La pubblicazione in italiano de “La storia del topo cattivo” di Bryan Talbot è per questo una molteplice occasione di interesse. E’ una storia sull’adolescenza e sul riscatto dalla violenza subita, affrontata con delicatezza e originalità; è una storia che varrebbe la pena di leggere anche se il suo tema non fosse quello che è; ed è una storia a fumetti, che segna il ritorno di un grande autore inglese a temi più specificamente suoi – dopo anni di, pur spesso notevolissime, produzioni seriali americane.
Di Bryan Talbot abbiamo parlato ancora, nel 1993, quando uscì in italiano Luther Arkwright, prototipo di un’avanguardia fumettistica britannica (l’originale inglese è dei primi anni Ottanta) con poco da invidiare alle avanguardie letterarie o artistiche. La storia del topo cattivo, invece, non ha nulla di avanguardistico: è una storia scritta e disegnata per essere letta anche da persone non abituate a frequentare i fumetti. Vi si racconta di una ragazza fuggita di casa, dopo anni di abusi sessuali da parte del padre, alla ricerca di qualcosa che nemmeno lei sa; o alla ricerca della forza, della consapevolezza per affrontare la situazione, e risolvere il nodo pauroso, l’angoscia e il senso di diversità e di colpa che le impediscono di vivere.
Il suo nome è Helen Potter, e la coincidenza con il nome di Helen Beatrix Potter è il secondo motore della storia. Helen vive la propria storia attraverso l’immaginario della sua più famosa omonima, copiandone i disegni e il senso ambiguamente tenero e tragico della vita. Troverà una via d’uscita dal suo dramma proprio attraverso i simboli dei personaggi della Potter. Troverà la forza di affrontare il padre quando, in qualche modo, si sarà ricongiunta con i simboli della propria infanzia.
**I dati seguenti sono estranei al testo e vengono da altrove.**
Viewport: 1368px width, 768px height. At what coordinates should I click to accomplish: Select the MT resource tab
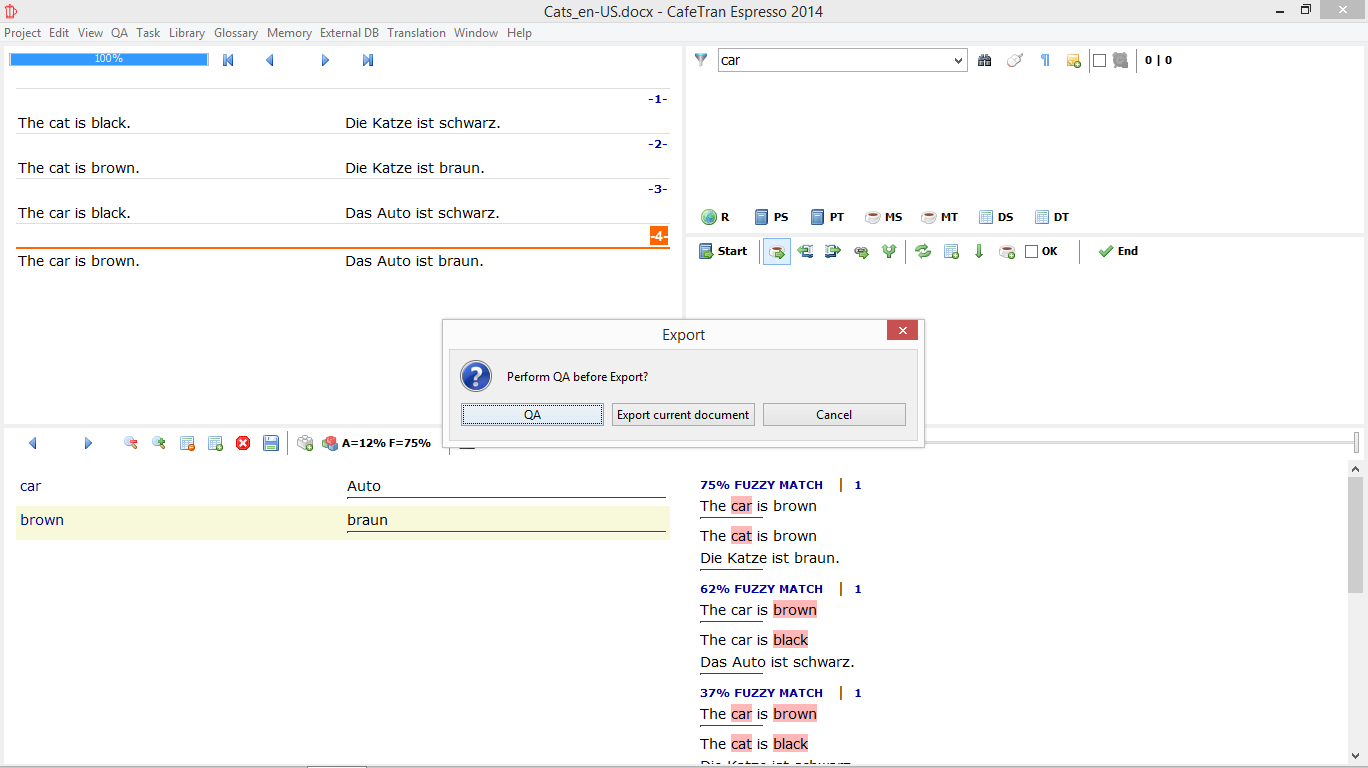(939, 217)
Anche il disegno è un oggetto interessante, in questo “Topo cattivo”. Nessun virtuosismo, nessuna fuoriuscita da un realismo narrativo dall’apparenza semplice, elementare. Eppure un disegno del tutto fuori tendenza, di estrema efficacia persino quando i personaggi rappresentati ricordano in qualche modo (sempre discreto) gli animaletti della Potter. Il dramma della ragazza ne esce descritto con intensità, senza che mai si abbia l’impressione che l’immagine voglia impadronirsi di quello che la storia ci dice.
Pubblicato con il patrocinio del Telefono Azzurro (cui è destinata una parte dei ricavi delle vendite) “La storia del topo cattivo” è una miniserie di quattro albi, in vendita nelle edicole e nei negozi specializzati.